Reputation: 1151
Given partitioned by some_field (of int type) Hive table with data stored as Avro files, I want to query table using Spark SQL in a way that returned Data Frame have to be already partitioned by some_field (used for partitioning).
Query looks like just
SELECT * FROM some_table
By default Spark doesn't do that, returned data_frame.rdd.partitioner is None.
One way to get result is via explicit repartitioning after querying, but probably there is better solution.
HDP 2.6, Spark 2.
Thanks.
Upvotes: 3
Views: 901
Reputation: 330093
First of all you have to distinguish between partitioning of a Dataset
and partitioning of the converted RDD[Row]

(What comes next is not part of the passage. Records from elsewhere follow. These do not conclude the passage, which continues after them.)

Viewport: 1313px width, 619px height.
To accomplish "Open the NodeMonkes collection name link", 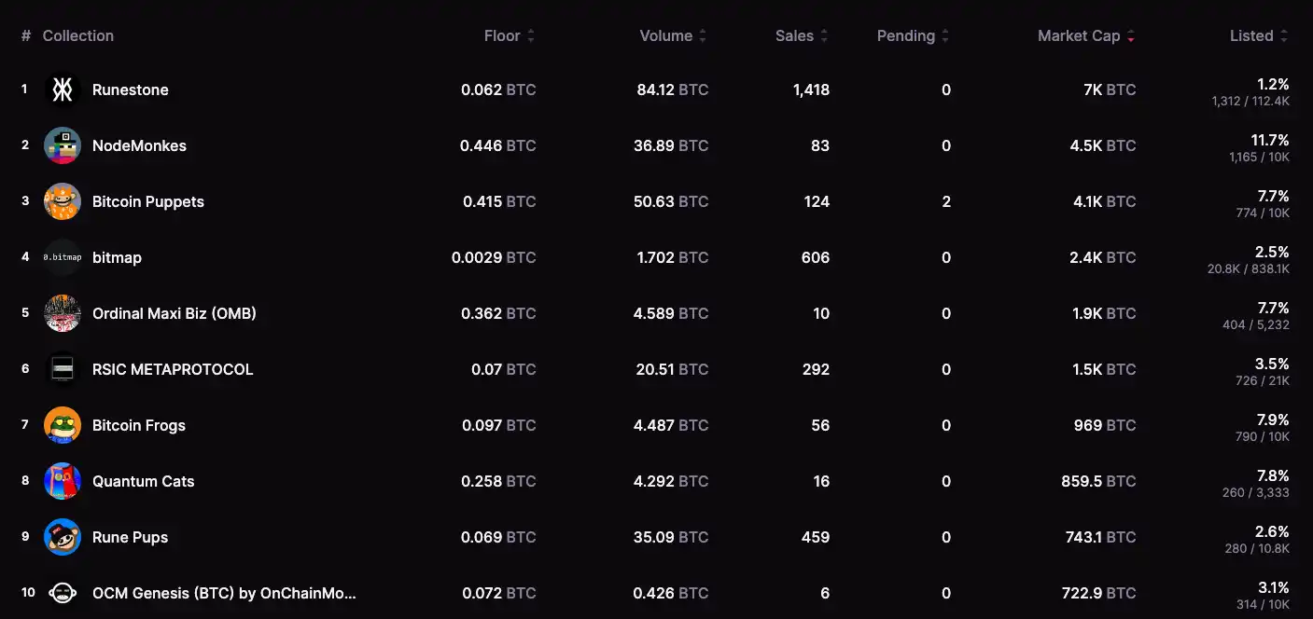I will (x=139, y=145).
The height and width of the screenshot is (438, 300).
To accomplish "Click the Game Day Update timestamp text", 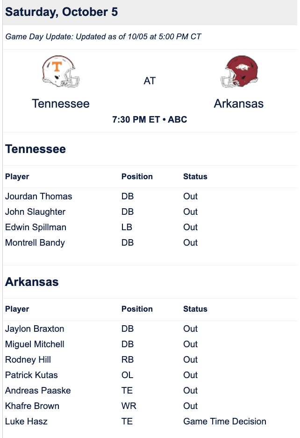I will click(103, 37).
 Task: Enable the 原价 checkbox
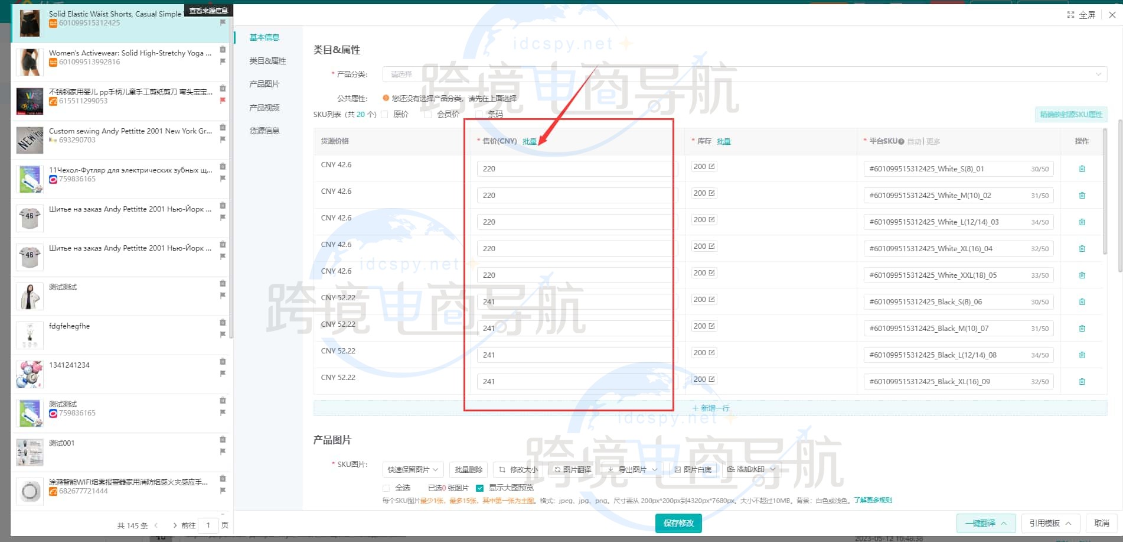(385, 114)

. No matter what is the execution plan of the former one, the latter one won't have a Partitioner
:
scala> val df = spark.range(100).repartition(10, $"id")
df: org.apache.spark.sql.Dataset[Long] = [id: bigint]
scala> df.rdd.partitioner
res1: Option[org.apache.spark.Partitioner] = None
However internal RDD
, might have a Partitioner
:
scala> df.queryExecution.toRdd.partitioner
res2: Option[org.apache.spark.Partitioner] = Some(org.apache.spark.sql.execution.CoalescedPartitioner@5a05e0f3)
This however is unlikely to help you here, because as of today (Spark 2.2), Data Source API is not aware of the physical storage information (with exception of simple partition pruning). This should change in the upcoming Data Source API. Please refer to the JIRA ticket (SPARK-15689) and design document for details.
Upvotes: 4